##### EXCERPTED TEXT #####
From Correspondence to Generation: The Rule Replication Principle and a New Physics of Cross-Scale Phenomena

1. Introduction

Modern science often faces an explanatory gap between microscopic mechanisms and macroscopic phenomena when addressing the fundamental question of “how structures are generated from scratch.” Whether it is the decoherence of quantum systems into classical reality, environmental stress triggering psychopathological phenotypes in specific genetic backgrounds, or the impact of new technological paradigms on the collective human subconscious, these phenomena may share an underlying, yet undiscovered, unified logic.

Historically, Niels Bohr proposed the correspondence principle to bridge the gap between quantum theory and classical physics. This principle states that in the limit of large quantum numbers, the radiation frequency emitted by a quantum system will approach the harmonic frequencies of orbital motion predicted by classical electrodynamics [1]. The essence of this principle lies in its revelation that under specific limiting conditions, the behavioral rules of a quantum system “correspond” to those of the classical world, and this correspondence is manifested in abstract mathematical form rather than specific content of motion. This hints at a dynamics of “rules” or “forms” themselves, transcending specific informational content.
#####
**REQUIRED ACTION 1:** Write out the part of the introduction from "Historically, Niels Bohr" to "specific informational content.".
**REQUIRED ACTION 2:** According to the introduction, what does the radiation frequency of a quantum system approach in the limit of large quantum numbers?
##### THE DATA #####
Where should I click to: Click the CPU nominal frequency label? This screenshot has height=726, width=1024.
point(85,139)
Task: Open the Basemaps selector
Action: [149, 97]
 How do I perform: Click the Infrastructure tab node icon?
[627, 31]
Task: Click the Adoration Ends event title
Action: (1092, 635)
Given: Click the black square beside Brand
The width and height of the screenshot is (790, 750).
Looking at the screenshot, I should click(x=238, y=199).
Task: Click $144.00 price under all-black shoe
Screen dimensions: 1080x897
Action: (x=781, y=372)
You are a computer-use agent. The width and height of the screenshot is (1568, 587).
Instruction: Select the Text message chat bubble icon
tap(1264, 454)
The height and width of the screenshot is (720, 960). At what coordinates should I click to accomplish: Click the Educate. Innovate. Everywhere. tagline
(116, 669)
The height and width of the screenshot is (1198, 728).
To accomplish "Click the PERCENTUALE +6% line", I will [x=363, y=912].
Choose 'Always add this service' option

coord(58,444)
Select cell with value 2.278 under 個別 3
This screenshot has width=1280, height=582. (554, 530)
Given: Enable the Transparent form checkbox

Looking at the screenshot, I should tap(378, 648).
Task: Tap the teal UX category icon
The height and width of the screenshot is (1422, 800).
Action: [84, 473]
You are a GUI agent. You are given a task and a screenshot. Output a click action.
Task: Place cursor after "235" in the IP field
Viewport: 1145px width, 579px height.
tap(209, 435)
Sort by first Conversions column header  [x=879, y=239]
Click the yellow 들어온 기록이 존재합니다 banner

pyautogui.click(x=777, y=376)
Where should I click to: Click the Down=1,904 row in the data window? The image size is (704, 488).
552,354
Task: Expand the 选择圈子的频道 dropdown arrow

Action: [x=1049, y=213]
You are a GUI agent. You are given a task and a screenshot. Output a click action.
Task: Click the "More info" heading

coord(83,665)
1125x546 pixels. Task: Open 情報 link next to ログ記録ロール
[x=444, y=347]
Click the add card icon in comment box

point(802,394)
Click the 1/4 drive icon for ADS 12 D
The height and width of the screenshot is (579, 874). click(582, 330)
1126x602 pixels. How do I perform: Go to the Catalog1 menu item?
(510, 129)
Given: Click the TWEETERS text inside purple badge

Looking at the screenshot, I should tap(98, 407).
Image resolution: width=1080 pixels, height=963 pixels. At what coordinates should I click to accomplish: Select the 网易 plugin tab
#####
**TASK OUTPUT 1:**
Historically, Niels Bohr proposed the correspondence principle to bridge the gap between quantum theory and classical physics. This principle states that in the limit of large quantum numbers, the radiation frequency emitted by a quantum system will approach the harmonic frequencies of orbital motion predicted by classical electrodynamics [1]. The essence of this principle lies in its revelation that under specific limiting conditions, the behavioral rules of a quantum system “correspond” to those of the classical world, and this correspondence is manifested in abstract mathematical form rather than specific content of motion. This hints at a dynamics of “rules” or “forms” themselves, transcending specific informational content.

**TASK OUTPUT 2:** The harmonic frequencies of orbital motion predicted by classical electrodynamics.